Mei 25, 2009 at 8:36 am Tinggalkan komentar

Dari: Hans

Pertanyaan:

Saya ingin mengetahui tentang Dewa Se San Tai Po (Cap Sha Tai Po) anak dari Kuang Ce Cung. Mohon dapat dikasih infonya.

Terima Kasih

Jawaban:

Cerita tentang Guang Ze Zun Wang akan saya sampaikan berikut ini.

Menurut legenda tersebut, beliau tidak pernah punya anak, apalagi sampai tiga belas orang, namun mungkin saja ada cerita legenda lain tentang beliau, mohon maaf saya tidak bisa mengomentari tentang Shi San Thay Bao tersebut, berikut cerita legendanya :

Guang Ze Zun Wang Juga mempunyai gelar lain yaitu Bao An Zun Wang, namun secara umum sering disebut dengan nama Guo Shen Wang, nama aslinya adalah Guo Hong Fu.  Dia berasal dari marga Guo, dari kota QuanZhou, kabupaten Nan An, di propinsi Fujian. Beliau hidup di zaman Dinasti Song. 

Menurut legenda yang banyak beredar, ia hidup bersama ibunya yang sudah tua. Berkat bimbingan sang ibu ini, Hong Fu menjadi seorang anak yang rajin bekerja dan berbudi luhur.  Di masa kecilnya bekerja sebagai gembala pada seorang tuan tanah yang sangat kikir.  Pagi-pagi ia sudah bangun, dengan riang gembira pergi mengembala ternak yang dipercayakan kepadanya.  

Pada suatu hari sang hartawan mengundang seorang ahli FengShui untuk
memperbaiki kuburan leluhurnya.  Selama tinggal di rumah hartawan ia
berkenalan dengan Guo Hong Fu, dan ia tertarik dengan pribadi anak gembala itu.

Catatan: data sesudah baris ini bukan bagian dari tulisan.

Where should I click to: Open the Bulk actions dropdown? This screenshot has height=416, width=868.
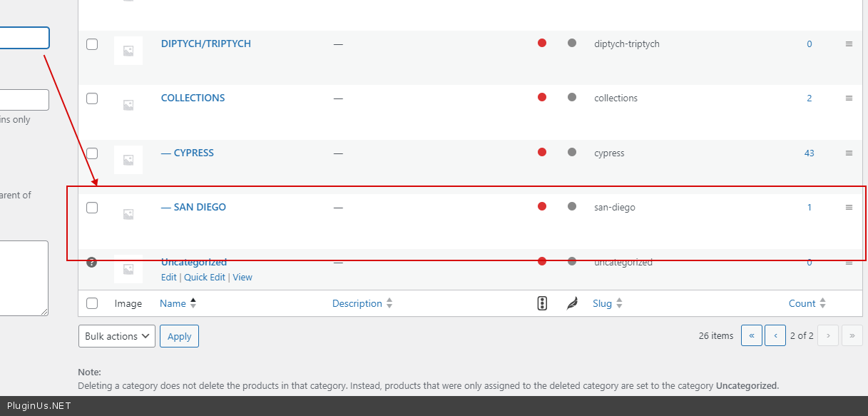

Mereka menjadi sahabat baik meskipun usia mereka berbeda jauh.  Karena
kekikiran sang hartawan, sering kali ahli FengShui ini hanya diberi makanan
nasi dan lauk sedikit dan seadanya.  Hong Fu sangat iba pada orang tua ini,
sehingga rela menyisihkan nasinya untuk sahabatnya itu.  Sang ahli FengShui
pun sangat berterima kasih atas kebaikan Hong Fu.  Untuk membalas budi anak ini, ia memberikan petunjuk agar memindahkan makam ayahnya ke suatu tempat yang menurut perhitungan FengShui bagus, agar kelak hidupnya bahagia. 

Ia mengikuti petunjuk sang ahli FengShui atas persetujuan ibunya.
Guo Hong Fu menggali kuburan ayahnya, mencuci tulangnya sampai bersih,
membungkusnya dengan kain, dimasukkan ke dalam periuk tanah liat untuk dikubur lagi disuatu tempat. 

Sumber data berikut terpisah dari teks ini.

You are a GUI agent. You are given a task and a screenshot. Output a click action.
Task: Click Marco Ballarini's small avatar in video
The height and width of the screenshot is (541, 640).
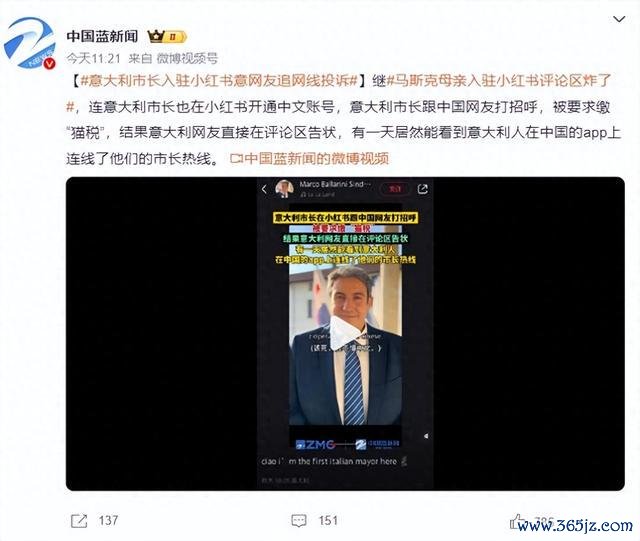284,188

“Mulai sekarang, engkau harus menggembalakan ternakmu di sekitar tempat ini, sampai ada seorang lelaki bertudung besi menuntun kerbau dengan seorang anak lelaki yang berjalan di bawah perut kerbau lewat d isitu.  Tempat di mana kamu melihat mereka , itulah arah letak Feng Shui yang terbaik dan kuburlah tulang ayahmu disitu”, pesan sang ahli Feng Shui. 

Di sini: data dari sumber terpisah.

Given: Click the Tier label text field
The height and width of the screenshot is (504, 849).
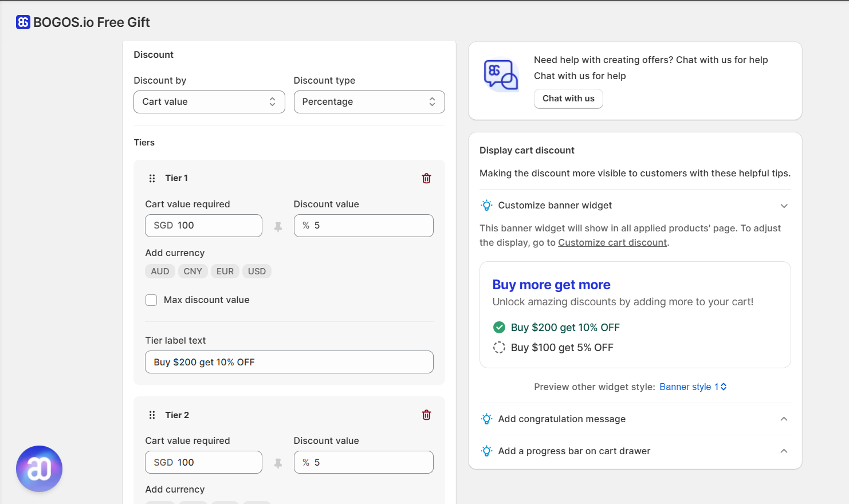Looking at the screenshot, I should point(289,362).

Begitulah, dengan sabar Hong Fu menunggu sambil menggembalakan dengan membawa periuk tanah liat berisikan tulang beluang ayahnya yang tak pernah lepas dari gendongannya.

Suatu siang yang cerah mendadak berubah menjadi gelap dengan petir
menyambar-nyambar, kemudian diikuti dengan turunnya hujan yang lebat. 

Hong Fu tak sempat menggiring pulang ternaknya, sehingga terpaksa berteduh di bawah pohon besar.  Saat beliau berteduh, dari arah tikungan muncul seorang seorang lelaki menuntun kerbau dengan terburu-buru.  Ia menggunakan wajan besi untuk melindungi kepalanya dari hujan dan anaknya yang masih kecil berlindung di bawah perut kerbaunya.  Melihat itu Hong Fu tertegun.  Beliau segera sadar akan pesan sang ahli Feng Shui.  Tanpa memperdulikan hujan yang masih mengguyur, ia segera menggali di tempat di mana pertama kali ia melihat mereka dan menanamkan periuk berisi tulang ayahnya di situ. 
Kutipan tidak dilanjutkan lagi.